[[ PAGE TEXT open ]]

LaTanya Gordon thinks she knows who killed her sons. Her eldest, 20-year-old Tyler “Ty Ty” Malden, was shot in the head and an arm on April 6, 2020, targeted in a drive-by attack in an alley in the 10000 block of South Torrence Avenue. As rumors drifted through the neighborhood, Gordon says a young man began “bragging on Facebook that he did the murder.” Her other son, 15-year-old Terrance “Munchie” Malden, joined a chorus of neighbors who spoke out about the man’s claims.


Months later, that July 10, Terrance was killed, struck in the back in a drive-by shooting in an alley in the 9800 block of South Hoxie Avenue, blocks from where his brother was slain. Gordon thinks the person who claimed responsibility for Tyler’s killing had a hand in Terrance’s death, too.


Gordon says it’s “frustrating to the utmost” that Chicago police detectives haven’t been able to make a case. Updates from detectives have been infrequent, she says, and it’s difficult to get them on the phone. In the years since Gordon’s sons were killed, violent crime in Chicago has continued to surge —and criminals are mostly getting away with it, the Chicago Sun-Times reports.


The police have made arrests in just twelve percent of crimes reported last year, according to a Chicago Sun-Times analysis. That’s the lowest level since at least 2001, the first year the data was made publicly available. The overall arrest rate peaked at nearly thirty one percent in 2005 and has dropped steadily.

[[ PAGE TEXT closed ]]
[[ DATASET CONTENT open ]]

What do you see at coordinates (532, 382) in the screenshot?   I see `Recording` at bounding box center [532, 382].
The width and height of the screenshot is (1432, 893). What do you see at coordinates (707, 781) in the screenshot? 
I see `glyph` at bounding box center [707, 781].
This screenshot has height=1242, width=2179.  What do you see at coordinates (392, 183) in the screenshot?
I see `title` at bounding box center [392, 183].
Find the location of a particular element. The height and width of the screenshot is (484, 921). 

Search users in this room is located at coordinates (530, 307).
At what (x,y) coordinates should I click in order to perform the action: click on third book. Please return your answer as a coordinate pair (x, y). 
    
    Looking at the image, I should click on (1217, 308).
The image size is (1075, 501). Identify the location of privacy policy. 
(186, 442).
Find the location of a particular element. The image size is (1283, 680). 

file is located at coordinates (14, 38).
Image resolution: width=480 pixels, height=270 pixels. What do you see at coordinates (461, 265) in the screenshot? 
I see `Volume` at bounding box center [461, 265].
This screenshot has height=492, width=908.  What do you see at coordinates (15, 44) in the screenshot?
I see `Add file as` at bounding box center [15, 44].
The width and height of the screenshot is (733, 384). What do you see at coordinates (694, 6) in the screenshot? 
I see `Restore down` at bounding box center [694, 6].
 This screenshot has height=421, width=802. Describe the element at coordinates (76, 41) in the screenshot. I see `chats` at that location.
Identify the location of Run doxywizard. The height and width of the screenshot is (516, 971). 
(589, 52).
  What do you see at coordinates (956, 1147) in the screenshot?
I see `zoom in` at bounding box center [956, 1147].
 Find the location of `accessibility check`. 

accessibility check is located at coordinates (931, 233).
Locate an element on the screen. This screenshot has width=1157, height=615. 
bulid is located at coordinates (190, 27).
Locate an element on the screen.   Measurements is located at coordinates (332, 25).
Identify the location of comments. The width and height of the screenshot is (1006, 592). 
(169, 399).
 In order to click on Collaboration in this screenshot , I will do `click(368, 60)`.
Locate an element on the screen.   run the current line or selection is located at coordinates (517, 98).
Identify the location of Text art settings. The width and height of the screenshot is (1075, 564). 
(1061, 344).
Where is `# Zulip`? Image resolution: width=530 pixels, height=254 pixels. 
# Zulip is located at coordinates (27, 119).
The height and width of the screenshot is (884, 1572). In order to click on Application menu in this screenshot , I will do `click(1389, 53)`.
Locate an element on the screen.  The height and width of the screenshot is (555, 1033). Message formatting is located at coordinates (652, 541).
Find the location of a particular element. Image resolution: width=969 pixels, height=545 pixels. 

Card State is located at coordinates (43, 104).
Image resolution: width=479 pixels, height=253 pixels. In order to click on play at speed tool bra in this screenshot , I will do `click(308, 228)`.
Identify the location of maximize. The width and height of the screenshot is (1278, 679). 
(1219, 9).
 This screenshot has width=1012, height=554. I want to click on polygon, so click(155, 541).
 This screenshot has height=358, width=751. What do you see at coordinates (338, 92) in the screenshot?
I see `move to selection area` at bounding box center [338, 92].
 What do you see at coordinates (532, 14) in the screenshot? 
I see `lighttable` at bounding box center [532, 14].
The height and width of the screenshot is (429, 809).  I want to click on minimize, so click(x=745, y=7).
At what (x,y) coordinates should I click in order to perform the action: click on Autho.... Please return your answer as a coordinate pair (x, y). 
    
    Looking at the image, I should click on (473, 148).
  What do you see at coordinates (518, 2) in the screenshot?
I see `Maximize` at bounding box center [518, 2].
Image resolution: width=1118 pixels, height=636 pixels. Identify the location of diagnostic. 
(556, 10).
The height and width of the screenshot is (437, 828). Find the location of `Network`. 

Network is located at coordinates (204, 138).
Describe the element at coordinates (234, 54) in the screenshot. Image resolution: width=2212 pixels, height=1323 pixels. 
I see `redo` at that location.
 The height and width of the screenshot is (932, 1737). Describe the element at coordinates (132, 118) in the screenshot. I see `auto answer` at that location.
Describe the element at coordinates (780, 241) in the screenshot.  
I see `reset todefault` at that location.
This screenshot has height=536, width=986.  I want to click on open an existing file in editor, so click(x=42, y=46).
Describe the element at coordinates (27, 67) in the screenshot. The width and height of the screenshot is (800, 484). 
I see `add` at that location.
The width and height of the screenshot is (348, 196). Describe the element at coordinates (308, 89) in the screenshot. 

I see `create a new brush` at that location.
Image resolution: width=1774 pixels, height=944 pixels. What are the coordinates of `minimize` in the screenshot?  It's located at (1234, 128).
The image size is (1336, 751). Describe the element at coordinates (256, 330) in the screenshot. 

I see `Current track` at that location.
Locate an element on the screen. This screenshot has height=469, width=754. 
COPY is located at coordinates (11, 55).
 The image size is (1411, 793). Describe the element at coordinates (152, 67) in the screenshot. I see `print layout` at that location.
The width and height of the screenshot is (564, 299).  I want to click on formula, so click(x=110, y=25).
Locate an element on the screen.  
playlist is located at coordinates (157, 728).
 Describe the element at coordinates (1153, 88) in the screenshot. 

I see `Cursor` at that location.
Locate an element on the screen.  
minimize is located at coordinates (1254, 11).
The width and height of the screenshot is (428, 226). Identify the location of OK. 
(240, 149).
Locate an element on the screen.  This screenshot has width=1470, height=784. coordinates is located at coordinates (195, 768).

[[ DATASET CONTENT closed ]]

**TASKS**
1. Transcribe the article on the Malden killings, starting at "The police have" and ending at "has dropped steadily.".
2. According to the article on the Malden killings, in what year did Chicago's overall arrest rate peak?
3. Write the next part of the article on the Malden killings, picking up after its final sentence.
The records are separate material, unrelated to the article on the Malden killings.

**SOLVED TASKS**
1.
The police have made arrests in just twelve percent of crimes reported last year, according to a Chicago Sun-Times analysis. That’s the lowest level since at least 2001, the first year the data was made publicly available. The overall arrest rate peaked at nearly thirty one percent in 2005 and has dropped steadily.

2. It peaked in 2005, at nearly thirty one percent.

3.
The decline in arrests mirrors a drop in nearly every category of police officers’ activity tracked by the Chicago Police Department. The numbers of traffic stops, tickets and investigative stops — in which pedestrians are patted down or searched by officers on the street — all have plummeted. The number of investigative stops dropped by more than half between 2019 and last year, falling from 155,000 citywide to 69,000.


And fewer crimes overall are getting reported — by victims and by the police, who used to produce many crime reports themselves while patrolling their beats. The slowdown amounts to a pullback by police officers as the city has experienced its most violent years in decades, a rise also seen in other major U.S. cities during the coronavirus pandemic and in the wake of the 2020 death of George Floyd at the hands of a Minneapolis police officer.